───── DATA PROVIDED ─────

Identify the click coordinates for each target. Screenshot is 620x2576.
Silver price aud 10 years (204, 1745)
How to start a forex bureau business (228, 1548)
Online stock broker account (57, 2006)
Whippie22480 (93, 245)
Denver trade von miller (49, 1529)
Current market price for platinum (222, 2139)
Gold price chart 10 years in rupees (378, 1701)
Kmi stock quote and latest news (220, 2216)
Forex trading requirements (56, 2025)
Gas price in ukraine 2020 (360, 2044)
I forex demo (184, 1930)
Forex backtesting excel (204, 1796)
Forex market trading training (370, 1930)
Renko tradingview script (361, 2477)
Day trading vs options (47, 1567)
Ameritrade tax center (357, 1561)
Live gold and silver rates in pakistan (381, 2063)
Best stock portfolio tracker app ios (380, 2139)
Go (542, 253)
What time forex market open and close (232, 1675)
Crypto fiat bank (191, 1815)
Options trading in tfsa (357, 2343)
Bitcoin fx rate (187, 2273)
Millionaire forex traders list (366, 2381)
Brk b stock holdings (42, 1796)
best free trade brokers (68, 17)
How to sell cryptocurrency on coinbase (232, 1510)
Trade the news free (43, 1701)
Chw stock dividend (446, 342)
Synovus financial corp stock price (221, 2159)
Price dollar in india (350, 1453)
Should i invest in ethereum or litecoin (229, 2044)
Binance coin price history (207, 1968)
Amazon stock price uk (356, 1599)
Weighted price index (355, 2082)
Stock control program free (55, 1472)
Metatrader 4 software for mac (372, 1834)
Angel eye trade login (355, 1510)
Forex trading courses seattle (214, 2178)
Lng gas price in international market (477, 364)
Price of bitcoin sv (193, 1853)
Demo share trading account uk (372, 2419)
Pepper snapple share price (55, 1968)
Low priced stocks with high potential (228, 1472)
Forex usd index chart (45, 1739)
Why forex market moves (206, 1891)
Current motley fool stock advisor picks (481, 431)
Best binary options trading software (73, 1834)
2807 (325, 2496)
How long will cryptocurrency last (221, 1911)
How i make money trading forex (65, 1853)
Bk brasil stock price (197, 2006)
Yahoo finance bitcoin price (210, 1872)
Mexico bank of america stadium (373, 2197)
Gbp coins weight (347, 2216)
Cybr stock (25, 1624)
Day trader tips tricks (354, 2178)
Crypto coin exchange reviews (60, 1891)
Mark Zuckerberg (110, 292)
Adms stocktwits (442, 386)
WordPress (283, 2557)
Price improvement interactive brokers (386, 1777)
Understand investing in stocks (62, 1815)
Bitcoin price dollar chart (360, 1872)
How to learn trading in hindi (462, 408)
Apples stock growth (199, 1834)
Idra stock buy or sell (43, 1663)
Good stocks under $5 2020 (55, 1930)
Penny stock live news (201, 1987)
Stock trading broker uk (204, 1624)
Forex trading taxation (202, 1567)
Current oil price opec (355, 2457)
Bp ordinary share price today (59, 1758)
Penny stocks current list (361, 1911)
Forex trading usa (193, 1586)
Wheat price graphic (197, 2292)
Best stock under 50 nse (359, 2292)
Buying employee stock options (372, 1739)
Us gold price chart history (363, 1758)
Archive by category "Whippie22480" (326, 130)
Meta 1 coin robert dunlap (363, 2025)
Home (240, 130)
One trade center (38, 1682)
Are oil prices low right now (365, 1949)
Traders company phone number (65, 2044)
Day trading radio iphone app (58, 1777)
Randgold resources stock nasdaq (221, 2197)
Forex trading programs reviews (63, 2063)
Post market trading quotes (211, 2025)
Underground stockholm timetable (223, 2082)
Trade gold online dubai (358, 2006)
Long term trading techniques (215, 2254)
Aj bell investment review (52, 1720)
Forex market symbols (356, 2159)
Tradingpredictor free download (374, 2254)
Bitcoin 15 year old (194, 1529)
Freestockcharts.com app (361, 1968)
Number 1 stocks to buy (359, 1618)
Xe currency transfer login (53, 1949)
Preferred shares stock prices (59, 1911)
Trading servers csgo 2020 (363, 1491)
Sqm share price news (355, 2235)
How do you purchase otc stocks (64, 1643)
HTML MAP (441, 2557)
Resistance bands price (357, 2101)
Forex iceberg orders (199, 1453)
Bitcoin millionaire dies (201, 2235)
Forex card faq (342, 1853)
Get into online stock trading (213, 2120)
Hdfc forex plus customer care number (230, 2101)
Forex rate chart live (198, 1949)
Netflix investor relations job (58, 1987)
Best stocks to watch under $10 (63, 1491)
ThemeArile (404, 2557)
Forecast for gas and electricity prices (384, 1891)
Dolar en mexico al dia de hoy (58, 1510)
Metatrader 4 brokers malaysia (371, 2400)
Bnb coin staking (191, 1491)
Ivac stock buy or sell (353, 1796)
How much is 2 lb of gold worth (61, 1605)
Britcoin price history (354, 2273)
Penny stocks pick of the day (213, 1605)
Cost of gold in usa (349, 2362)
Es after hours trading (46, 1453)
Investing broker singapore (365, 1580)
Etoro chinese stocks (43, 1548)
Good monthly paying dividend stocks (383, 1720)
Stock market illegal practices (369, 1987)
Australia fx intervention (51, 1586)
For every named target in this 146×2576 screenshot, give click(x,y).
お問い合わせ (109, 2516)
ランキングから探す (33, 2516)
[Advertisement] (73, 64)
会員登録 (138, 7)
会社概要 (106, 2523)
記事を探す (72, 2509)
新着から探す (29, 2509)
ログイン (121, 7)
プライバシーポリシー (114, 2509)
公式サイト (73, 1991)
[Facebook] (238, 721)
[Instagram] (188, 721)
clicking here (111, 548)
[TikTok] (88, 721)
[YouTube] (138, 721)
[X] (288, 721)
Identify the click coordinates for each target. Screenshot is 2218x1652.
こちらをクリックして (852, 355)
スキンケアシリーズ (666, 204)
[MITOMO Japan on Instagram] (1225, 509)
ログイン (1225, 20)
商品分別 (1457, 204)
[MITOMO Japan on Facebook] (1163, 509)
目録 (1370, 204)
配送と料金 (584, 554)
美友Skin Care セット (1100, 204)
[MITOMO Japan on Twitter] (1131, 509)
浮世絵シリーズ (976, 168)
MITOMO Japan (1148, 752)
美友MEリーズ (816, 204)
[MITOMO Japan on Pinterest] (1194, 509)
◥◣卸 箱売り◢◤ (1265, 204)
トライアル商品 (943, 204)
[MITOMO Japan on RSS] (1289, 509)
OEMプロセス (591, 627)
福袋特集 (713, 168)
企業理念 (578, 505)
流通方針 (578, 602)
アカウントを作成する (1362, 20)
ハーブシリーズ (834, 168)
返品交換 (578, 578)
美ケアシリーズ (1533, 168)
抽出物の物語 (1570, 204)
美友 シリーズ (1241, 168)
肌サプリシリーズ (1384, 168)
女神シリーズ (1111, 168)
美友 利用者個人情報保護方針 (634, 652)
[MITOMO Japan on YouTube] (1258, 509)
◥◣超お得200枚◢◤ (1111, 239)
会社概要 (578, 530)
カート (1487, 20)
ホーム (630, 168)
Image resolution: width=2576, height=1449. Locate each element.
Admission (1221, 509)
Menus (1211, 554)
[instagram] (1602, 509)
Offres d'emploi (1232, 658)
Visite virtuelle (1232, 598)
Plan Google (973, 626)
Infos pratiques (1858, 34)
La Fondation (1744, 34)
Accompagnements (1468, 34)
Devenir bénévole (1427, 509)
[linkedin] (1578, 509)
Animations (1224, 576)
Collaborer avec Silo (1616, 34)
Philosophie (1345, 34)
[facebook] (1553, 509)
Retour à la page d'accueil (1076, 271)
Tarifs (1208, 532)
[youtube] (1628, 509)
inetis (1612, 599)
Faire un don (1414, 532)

─────

:: WHAT THE TASK ASKS ::
Start at the first line of the entries and stop at the line with "Forex market trading training (370, 1930)". Retype each of those lines exactly, both ends included.

:: EXERCISE ANSWER ::
Identify the click coordinates for each target. Screenshot is 620x2576.
Silver price aud 10 years (204, 1745)
How to start a forex bureau business (228, 1548)
Online stock broker account (57, 2006)
Whippie22480 (93, 245)
Denver trade von miller (49, 1529)
Current market price for platinum (222, 2139)
Gold price chart 10 years in rupees (378, 1701)
Kmi stock quote and latest news (220, 2216)
Forex trading requirements (56, 2025)
Gas price in ukraine 2020 (360, 2044)
I forex demo (184, 1930)
Forex backtesting excel (204, 1796)
Forex market trading training (370, 1930)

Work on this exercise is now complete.